_Provided material_
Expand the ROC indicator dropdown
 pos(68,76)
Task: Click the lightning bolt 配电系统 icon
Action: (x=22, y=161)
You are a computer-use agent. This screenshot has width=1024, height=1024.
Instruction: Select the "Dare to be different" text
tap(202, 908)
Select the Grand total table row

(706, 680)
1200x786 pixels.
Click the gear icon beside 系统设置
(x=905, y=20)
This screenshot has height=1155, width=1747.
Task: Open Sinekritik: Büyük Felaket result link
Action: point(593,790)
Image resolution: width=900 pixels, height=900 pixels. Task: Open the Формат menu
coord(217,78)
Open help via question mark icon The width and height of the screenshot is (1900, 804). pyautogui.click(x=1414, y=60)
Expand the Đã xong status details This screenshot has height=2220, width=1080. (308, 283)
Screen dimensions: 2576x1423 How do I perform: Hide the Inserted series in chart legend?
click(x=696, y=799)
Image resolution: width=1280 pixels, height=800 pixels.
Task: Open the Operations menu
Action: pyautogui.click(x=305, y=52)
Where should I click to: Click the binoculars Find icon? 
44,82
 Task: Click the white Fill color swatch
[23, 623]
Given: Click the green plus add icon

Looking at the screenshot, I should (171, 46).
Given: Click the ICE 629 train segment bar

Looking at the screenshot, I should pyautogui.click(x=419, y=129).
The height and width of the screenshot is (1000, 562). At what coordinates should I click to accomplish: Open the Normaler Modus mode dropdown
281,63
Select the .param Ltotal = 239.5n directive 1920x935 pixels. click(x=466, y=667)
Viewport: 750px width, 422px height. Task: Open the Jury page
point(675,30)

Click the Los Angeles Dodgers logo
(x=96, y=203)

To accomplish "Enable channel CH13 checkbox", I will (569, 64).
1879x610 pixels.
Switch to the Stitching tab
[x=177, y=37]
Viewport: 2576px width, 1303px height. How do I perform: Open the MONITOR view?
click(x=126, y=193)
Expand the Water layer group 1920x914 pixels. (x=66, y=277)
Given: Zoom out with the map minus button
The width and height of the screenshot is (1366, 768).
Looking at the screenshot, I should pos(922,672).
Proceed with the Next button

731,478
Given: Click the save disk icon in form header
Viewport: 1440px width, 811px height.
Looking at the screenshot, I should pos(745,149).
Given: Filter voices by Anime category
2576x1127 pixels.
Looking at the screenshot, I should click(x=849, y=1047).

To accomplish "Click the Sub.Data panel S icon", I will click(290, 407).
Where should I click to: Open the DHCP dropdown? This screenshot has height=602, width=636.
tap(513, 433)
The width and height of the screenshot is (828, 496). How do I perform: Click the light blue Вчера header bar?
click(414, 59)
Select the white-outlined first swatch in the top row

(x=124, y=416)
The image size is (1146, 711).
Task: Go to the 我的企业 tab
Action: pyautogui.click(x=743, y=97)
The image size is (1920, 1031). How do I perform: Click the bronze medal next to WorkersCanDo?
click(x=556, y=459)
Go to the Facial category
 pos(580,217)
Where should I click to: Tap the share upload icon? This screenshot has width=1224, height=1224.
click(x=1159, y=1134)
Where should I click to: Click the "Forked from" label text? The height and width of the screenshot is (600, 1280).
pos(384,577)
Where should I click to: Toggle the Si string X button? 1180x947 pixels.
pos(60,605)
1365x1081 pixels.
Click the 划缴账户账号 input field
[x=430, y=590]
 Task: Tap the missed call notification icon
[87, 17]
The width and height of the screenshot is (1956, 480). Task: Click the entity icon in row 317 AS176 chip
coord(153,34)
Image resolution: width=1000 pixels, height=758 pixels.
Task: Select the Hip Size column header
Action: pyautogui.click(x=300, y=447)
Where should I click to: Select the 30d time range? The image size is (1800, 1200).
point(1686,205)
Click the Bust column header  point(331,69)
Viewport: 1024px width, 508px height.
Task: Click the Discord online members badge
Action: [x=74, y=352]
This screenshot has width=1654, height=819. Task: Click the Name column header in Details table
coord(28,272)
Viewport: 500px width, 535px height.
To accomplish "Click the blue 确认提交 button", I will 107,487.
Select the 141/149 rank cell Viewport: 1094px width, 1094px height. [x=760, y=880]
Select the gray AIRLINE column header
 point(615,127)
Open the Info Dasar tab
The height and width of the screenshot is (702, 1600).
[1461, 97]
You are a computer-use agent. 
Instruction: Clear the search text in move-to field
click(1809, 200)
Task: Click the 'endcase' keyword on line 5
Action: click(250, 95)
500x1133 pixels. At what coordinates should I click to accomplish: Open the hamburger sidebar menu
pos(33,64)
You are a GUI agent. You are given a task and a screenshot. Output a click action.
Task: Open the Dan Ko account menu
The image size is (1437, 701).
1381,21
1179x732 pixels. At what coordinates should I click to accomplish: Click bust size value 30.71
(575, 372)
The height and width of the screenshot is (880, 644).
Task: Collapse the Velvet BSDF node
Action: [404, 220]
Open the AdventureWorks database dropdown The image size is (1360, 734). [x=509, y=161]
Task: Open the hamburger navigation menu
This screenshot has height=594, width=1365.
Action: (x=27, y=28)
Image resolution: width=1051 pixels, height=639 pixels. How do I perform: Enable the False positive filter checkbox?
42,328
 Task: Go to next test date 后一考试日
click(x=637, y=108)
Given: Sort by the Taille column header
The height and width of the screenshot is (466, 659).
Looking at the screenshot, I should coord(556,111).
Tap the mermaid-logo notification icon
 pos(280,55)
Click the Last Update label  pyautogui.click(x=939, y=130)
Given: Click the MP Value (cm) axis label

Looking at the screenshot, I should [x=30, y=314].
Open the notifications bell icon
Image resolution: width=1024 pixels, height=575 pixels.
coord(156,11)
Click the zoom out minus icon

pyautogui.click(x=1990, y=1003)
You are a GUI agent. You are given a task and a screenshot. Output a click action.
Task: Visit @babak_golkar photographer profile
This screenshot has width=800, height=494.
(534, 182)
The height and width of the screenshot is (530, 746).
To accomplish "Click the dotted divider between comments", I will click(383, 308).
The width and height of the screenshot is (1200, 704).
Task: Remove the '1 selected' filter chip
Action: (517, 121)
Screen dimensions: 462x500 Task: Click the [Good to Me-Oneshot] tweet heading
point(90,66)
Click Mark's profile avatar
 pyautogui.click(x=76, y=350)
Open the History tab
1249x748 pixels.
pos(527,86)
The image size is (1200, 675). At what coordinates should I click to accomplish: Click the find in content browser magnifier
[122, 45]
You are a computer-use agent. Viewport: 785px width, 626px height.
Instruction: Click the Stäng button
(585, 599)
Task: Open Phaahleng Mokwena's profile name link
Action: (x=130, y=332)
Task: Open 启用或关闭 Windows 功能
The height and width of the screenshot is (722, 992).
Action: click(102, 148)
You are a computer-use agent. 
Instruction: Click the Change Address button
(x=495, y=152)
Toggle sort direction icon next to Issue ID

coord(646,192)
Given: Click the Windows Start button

_Goal of the exercise_
Copy all lines from the material that hold "computer".

_Result below_
You are a computer-use agent. This screenshot has width=1024, height=1024.
You are a computer-use agent. 
You are a computer-use agent. Viewport: 785px width, 626px height.
You are a computer-use agent. 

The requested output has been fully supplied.